North American Network Operators Group

Date Prev | Date Next | Date Index | Thread Index | Author Index | Historical

Re: Internet email performance study

  • From: Robert Beverly
  • Date: Thu Apr 28 16:43:37 2005

On Thu, Apr 28, 2005 at 11:21:07PM +0300, aljuhani wrote:
> Another possiblity is that the domains you are monitoring are on dynamic IP
> addresses that changes all the time and the gap when they become
> non-responsive
> could be due to delay in updating the DNS roots with new IP address.
> Also could be a non-dedicated mail servers, meaning that server is used for
> web and DNS and when overloaded try to shed some load out and usually
> the first service to disable is SMTP.
> 
> Or that domain does have a lower priority mail server which happens to be
> down for maintenance but your DNS server is caching the data (IP address)
> of that mail server which should not happen as it has to retry the other MX
> record but
> remain a possiblity.

Hi aljuhani,

We do not consider an email lost unless it is successfully delivered
to a server (which is defined by its IP address - the IP address of
a server is the atomic unit of testing, not domains).  By this I mean
during the SMTP exchange, we monitor the response codes we get back
and will only count an email lost if we don't receive a bounce-back
after a complete series of positive response codes.  If we can't 
connect to a server, for instance in your comments above, we'll never
consider the email successfully delivered and hence it can never be
called lost.

> I have not yet looked at the details on your URL but there are number of
> things to
> consider when doing such survey.
> 
> 1.  Where is your monitoring server located in relation to the being
> monitored servers / domains.
> You need to establish a datum for how far is that server or domain using
> PING to see how
> long the packet takes on round-trip just to role out the fact of networking
> / routing issues that
> may interfer into the results which you need for the respones of MTAs.
>  
> 2. Study that domain using Dig to find MX records and DNS servers and if
> there are back up
> DNS somewhere near your network.
>
> 3. Of course as indicated above, you need to find out if the IP of that
> domain is static or dynamic.

Yes, our preprocessing step involves separating a domain into all
of the constituent IP addresses of MXes servering that domain.  The
paper has lots of details on this, but the major point again is
that we are testing IP addresses rather than domains.

> 4. Also, you need to monitor the load on your own server and DNS responses.

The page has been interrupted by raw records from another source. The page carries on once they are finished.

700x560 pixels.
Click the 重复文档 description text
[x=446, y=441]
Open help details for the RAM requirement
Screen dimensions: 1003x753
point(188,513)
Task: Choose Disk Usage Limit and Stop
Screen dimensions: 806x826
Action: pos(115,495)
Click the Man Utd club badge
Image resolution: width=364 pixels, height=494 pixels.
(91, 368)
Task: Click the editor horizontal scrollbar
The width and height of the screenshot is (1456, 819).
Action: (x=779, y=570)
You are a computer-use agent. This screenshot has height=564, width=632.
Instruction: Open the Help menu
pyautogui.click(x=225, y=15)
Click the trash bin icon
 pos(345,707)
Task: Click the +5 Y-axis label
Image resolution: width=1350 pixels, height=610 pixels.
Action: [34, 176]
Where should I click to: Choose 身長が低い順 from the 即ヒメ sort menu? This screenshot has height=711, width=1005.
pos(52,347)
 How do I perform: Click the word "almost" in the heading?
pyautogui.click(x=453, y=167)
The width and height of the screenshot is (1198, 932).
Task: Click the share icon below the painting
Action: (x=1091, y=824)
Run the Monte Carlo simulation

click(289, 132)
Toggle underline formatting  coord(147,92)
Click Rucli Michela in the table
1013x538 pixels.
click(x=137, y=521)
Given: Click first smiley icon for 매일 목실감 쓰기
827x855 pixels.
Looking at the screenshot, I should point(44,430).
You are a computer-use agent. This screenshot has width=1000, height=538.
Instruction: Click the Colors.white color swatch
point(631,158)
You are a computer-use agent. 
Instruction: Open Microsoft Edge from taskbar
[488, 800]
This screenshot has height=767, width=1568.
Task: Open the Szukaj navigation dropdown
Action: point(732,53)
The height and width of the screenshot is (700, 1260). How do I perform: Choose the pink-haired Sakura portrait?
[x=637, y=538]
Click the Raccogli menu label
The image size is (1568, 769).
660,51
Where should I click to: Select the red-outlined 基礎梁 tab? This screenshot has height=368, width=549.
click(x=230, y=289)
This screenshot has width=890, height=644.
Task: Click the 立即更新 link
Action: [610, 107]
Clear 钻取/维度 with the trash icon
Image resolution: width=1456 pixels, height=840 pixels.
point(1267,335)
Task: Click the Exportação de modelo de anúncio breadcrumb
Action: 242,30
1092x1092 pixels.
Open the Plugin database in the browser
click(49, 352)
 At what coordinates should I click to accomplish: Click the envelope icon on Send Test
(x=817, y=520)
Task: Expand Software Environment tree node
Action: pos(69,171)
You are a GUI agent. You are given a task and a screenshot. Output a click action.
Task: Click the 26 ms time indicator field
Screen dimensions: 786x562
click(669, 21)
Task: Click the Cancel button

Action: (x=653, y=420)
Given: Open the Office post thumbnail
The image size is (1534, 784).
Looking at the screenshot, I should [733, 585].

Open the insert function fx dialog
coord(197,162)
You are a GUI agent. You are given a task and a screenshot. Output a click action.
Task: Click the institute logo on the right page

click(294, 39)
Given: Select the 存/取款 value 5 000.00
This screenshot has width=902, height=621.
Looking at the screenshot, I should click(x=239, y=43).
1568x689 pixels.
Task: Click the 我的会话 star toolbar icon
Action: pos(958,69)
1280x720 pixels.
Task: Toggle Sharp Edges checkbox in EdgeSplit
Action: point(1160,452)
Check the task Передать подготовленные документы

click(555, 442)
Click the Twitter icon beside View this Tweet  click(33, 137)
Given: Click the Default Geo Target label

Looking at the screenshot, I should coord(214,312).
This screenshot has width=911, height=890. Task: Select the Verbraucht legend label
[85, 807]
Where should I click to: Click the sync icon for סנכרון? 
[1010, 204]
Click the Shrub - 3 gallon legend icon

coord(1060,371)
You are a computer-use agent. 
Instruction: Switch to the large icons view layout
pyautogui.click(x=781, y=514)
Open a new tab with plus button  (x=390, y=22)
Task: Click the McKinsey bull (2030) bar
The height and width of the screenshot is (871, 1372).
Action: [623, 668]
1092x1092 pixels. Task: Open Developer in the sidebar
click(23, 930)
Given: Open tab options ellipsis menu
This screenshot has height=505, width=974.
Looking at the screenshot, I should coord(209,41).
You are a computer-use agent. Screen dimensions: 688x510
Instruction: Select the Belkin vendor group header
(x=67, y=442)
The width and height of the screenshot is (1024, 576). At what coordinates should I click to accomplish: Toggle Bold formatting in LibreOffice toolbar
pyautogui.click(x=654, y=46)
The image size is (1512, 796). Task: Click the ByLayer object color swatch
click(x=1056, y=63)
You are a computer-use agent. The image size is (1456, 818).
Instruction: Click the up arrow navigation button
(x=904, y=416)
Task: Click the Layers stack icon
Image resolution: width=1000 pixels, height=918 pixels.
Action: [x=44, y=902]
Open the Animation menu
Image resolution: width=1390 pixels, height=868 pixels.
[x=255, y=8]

DNS is not an issue for testing, as I said above, we preprocess all
of the domains to generate IP addresses of MTAs which are the atomic unit
of testing.  As for the load, we did rather extensive load testing 
on our own server before putting the system into production.
 
> What I'd suggest is to use MRTG to monitor the round-trip time using PING on
> the servers being
> monitored so you have real live data that helps in establishing your final
> findings.

Not entirely certain that MRTG records would provide any useful data,
at least not the granularity that would be needed to say anything
definitively.
 
> Also not to forget that some MTAs users have thier SMTP with a filter to
> reject SMTP traffic
> that is not behaving as normal with SMTP Greeting.

Yes, our SMTP greetings are valid and up to spec.  Again, it's the
non-deterministic loss that we're most concerned about.  If there
were a problem with the SMTP exchange, we would see our emails
always rejected (for instance).  Our measurement study only includes
emails that were successfully delivered (indicated by a complete
series of successful status codes returned during SMTP exchange).

Many thanks,

rob